Jakarta, NOLESA.com — Secara reami pemerintah telah memutuskan untuk menaikkan tarif cukai hasil tembakau (CHT) untuk rokok.
Kenaikan tarif cukai hasil tembakau (CHT) untuk rokok ini sebesar 10 persen. Perubahan tarif tersebut berlaku pada Tahun 2023 dan 2024, mendatang.
Keputusan kenaikan tarif CHT tersebut disampaikan langsung oleh Menteri Keuangan Sri Mulyani usai mengikuti rapat bersama Presiden Republik Indonesia Joko Widodo di Istana Kepresidenan Bogor, Jawa Barat, pada Kamis, 3 November 2022, kemarin.
Dalam keterangannya Menteri Keuangan (Menkeu) Sri Mulyani mengatakan, kenaikan tarif CHT pada golongan sigaret kretek mesin (SKM), sigaret putih mesin (SPM), dan sigaret kretek pangan (SKP) akan berbeda sesuai dengan golongannya.
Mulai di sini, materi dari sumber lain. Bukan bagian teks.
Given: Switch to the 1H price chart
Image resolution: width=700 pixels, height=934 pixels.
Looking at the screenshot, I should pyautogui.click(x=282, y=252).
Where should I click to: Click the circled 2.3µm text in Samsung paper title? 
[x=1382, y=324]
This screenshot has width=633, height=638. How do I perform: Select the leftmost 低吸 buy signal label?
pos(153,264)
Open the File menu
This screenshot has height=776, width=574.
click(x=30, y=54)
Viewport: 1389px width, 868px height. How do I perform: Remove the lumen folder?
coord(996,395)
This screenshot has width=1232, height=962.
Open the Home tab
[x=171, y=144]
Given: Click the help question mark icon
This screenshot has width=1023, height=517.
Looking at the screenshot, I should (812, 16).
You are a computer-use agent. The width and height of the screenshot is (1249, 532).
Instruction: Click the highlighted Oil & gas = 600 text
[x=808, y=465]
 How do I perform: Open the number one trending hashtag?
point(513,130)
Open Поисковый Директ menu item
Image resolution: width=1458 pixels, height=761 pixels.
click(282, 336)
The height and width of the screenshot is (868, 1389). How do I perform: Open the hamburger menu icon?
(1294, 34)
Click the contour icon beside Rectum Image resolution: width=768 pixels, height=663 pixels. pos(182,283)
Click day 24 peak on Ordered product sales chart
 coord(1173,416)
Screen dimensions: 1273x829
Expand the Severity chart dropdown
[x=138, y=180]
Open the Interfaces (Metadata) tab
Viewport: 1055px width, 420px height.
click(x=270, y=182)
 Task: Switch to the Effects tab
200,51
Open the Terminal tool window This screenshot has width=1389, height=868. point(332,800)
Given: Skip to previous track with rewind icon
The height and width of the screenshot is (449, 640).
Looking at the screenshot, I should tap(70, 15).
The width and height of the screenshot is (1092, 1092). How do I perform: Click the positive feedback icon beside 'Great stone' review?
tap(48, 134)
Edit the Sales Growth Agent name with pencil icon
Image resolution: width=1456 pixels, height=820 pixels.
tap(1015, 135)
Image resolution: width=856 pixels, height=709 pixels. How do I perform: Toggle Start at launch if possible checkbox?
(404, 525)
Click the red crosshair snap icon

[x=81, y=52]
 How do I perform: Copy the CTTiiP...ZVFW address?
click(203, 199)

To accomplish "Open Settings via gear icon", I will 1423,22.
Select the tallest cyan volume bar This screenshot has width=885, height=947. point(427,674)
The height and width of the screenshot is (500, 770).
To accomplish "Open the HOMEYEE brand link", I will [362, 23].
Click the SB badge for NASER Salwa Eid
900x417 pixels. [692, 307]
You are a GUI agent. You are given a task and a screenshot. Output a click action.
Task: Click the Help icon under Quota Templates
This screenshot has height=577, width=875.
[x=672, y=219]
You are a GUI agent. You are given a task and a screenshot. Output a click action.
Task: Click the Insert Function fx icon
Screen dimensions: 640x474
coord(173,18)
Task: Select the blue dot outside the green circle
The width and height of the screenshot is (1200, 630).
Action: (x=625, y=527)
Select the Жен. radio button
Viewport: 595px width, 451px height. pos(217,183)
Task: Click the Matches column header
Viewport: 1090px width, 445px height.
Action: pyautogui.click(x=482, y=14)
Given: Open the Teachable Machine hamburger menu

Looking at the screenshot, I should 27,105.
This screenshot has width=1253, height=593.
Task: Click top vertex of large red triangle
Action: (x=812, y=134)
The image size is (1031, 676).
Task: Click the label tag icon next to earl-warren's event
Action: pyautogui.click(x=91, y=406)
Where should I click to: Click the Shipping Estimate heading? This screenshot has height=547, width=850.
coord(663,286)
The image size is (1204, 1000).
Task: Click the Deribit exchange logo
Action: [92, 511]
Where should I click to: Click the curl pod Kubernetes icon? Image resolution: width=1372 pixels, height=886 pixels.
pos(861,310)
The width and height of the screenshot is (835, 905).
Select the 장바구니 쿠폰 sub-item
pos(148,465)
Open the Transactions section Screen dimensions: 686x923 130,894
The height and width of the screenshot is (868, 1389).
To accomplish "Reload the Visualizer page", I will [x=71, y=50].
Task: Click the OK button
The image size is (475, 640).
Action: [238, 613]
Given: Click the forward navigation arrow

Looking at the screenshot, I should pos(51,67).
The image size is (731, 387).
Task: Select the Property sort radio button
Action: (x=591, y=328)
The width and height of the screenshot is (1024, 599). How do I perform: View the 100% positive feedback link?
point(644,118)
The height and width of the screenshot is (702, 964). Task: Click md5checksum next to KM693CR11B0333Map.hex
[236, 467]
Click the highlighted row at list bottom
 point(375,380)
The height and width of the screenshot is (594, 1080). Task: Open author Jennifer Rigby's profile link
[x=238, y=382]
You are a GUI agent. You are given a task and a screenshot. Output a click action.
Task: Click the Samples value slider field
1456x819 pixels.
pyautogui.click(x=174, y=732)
“Rata-rata 10 persen, nanti akan ditunjukkan dengan SKM I dan II yang nanti rata-rata meningkat antara 11,5 hingga 11,75 (persen), SPM I dan SPM II naik di 12 hingga 11 persen, sedangkan SKP I, II, dan III naik 5 persen,” ungkap Menkeu Sri Mulyani.
Tidak hanya itu, Presiden Jokowi juga meminta agar kenaikan tarif tidak hanya berlaku pada CHT, tetapi juga rokok elektrik dan produk hasil pengolahan hasil tembakau lainnya (HPTL).
Khusus rokok elektrik, Sri Mulyani menuturkan, kenaikan tarif cukai akan terus berlangsung setiap tahun selama lima tahun ke depan.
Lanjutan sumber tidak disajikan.